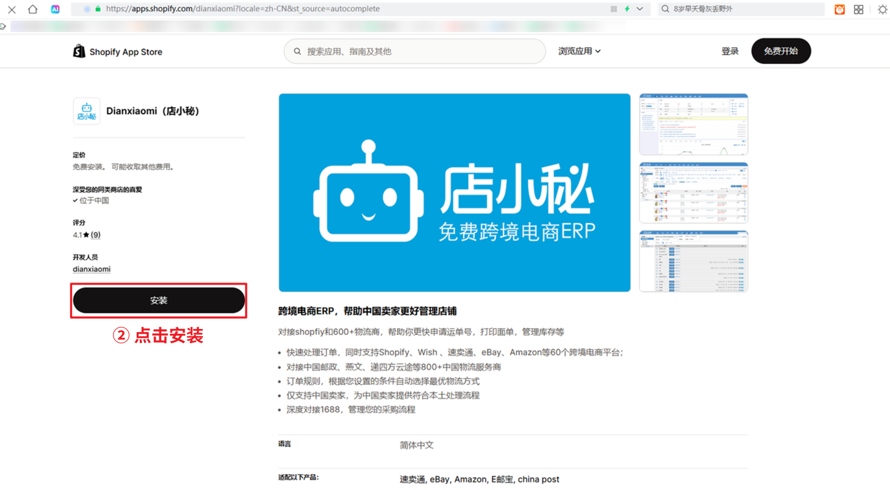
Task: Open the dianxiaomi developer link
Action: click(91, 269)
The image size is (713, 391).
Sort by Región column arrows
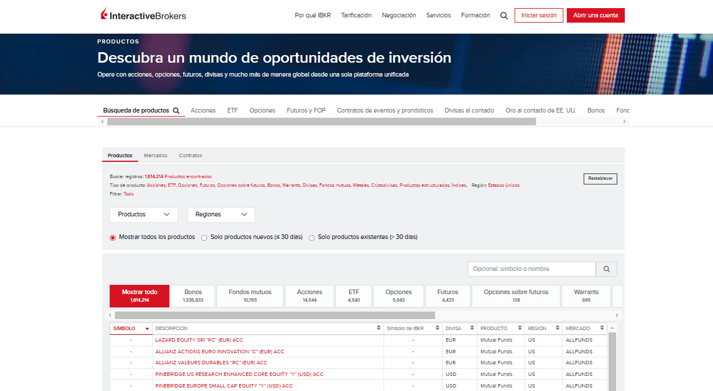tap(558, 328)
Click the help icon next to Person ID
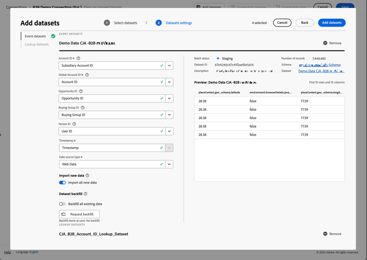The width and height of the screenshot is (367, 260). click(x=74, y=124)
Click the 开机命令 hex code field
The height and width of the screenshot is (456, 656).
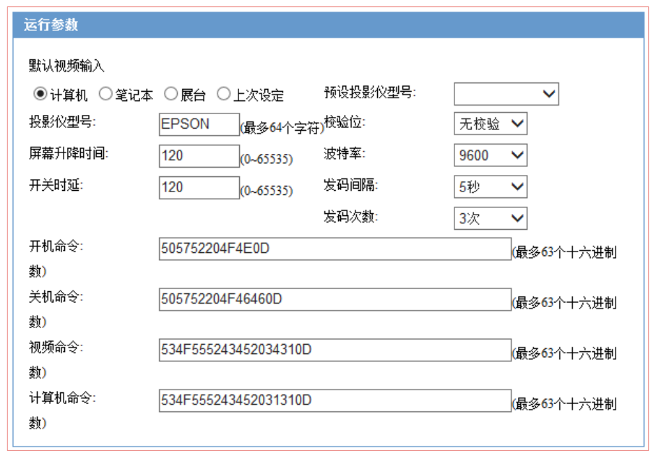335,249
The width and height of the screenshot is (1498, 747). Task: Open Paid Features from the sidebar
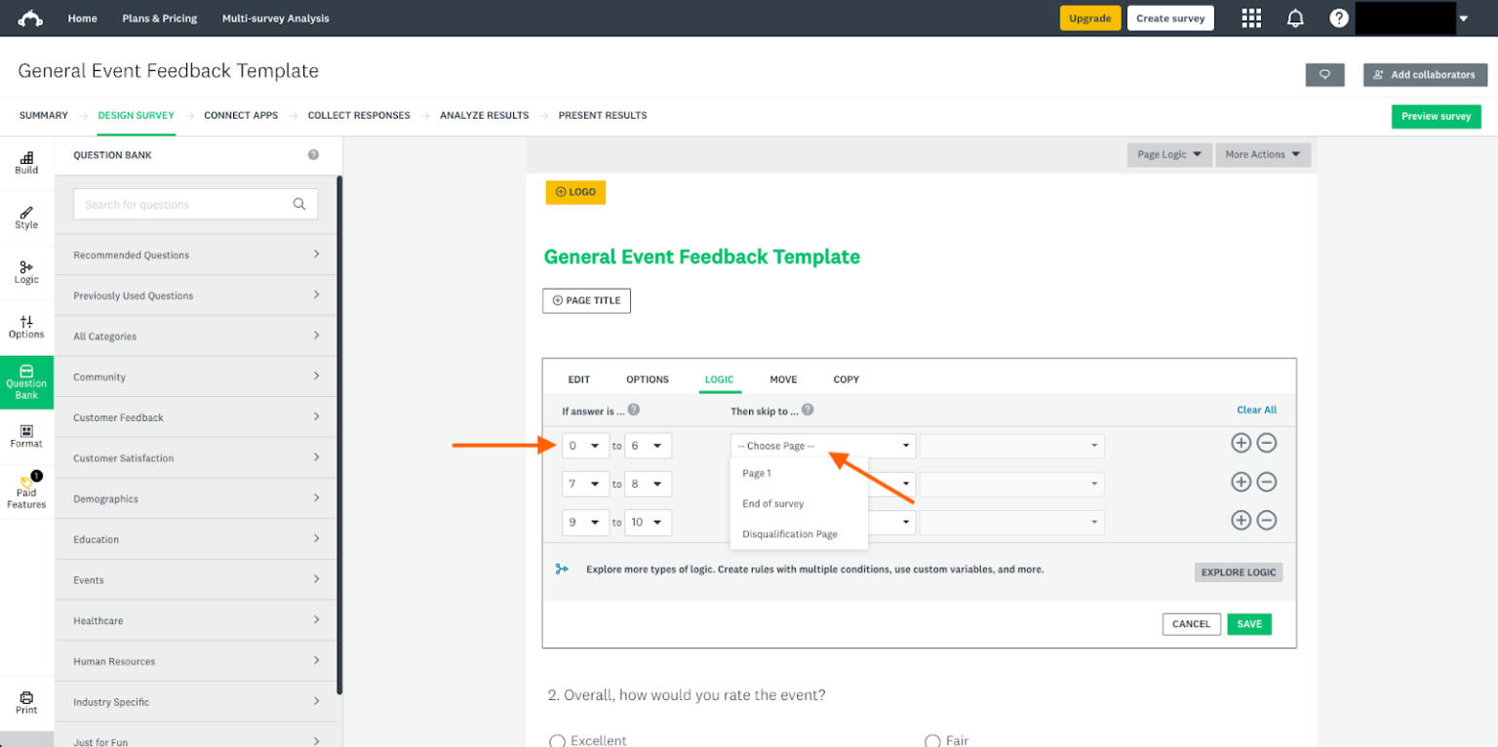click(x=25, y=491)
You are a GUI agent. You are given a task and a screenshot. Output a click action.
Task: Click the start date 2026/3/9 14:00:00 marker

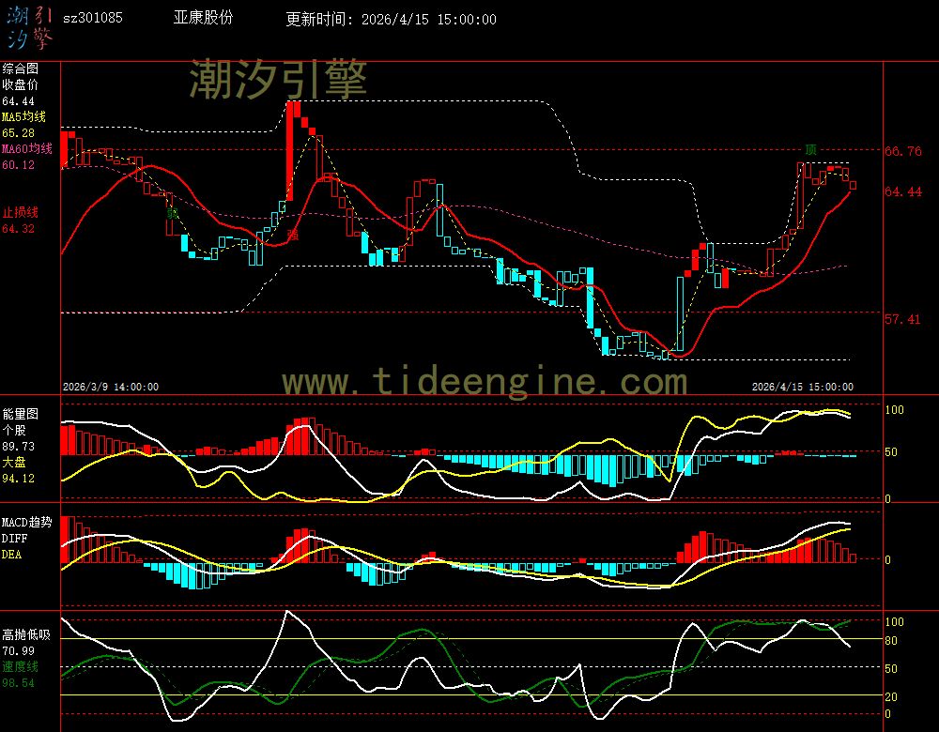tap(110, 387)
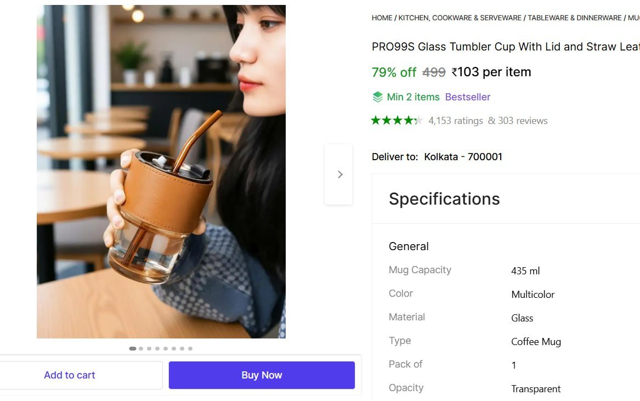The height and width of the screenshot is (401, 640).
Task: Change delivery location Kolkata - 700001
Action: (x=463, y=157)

* * *

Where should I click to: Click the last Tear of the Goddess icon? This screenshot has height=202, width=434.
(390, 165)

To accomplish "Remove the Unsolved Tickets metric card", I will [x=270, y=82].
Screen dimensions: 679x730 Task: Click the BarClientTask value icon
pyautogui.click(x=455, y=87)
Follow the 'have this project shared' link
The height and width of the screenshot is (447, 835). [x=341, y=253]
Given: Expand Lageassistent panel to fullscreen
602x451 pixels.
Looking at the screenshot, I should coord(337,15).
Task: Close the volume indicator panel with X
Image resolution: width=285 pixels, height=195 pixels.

...

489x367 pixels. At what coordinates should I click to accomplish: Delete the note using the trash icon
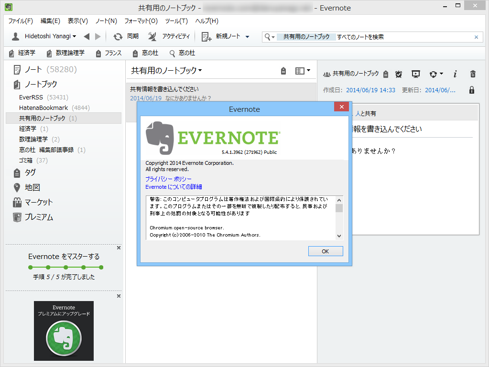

_DIRECTIONS_
Among the records above, repeat exactly the line with "Follow the 'have this project shared' link", the line with "Image resolution: width=285", and every line in between, and only those.

_TASK RESPONSE_
Follow the 'have this project shared' link
The height and width of the screenshot is (447, 835). [x=341, y=253]
Given: Expand Lageassistent panel to fullscreen
602x451 pixels.
Looking at the screenshot, I should coord(337,15).
Task: Close the volume indicator panel with X
Image resolution: width=285 pixels, height=195 pixels.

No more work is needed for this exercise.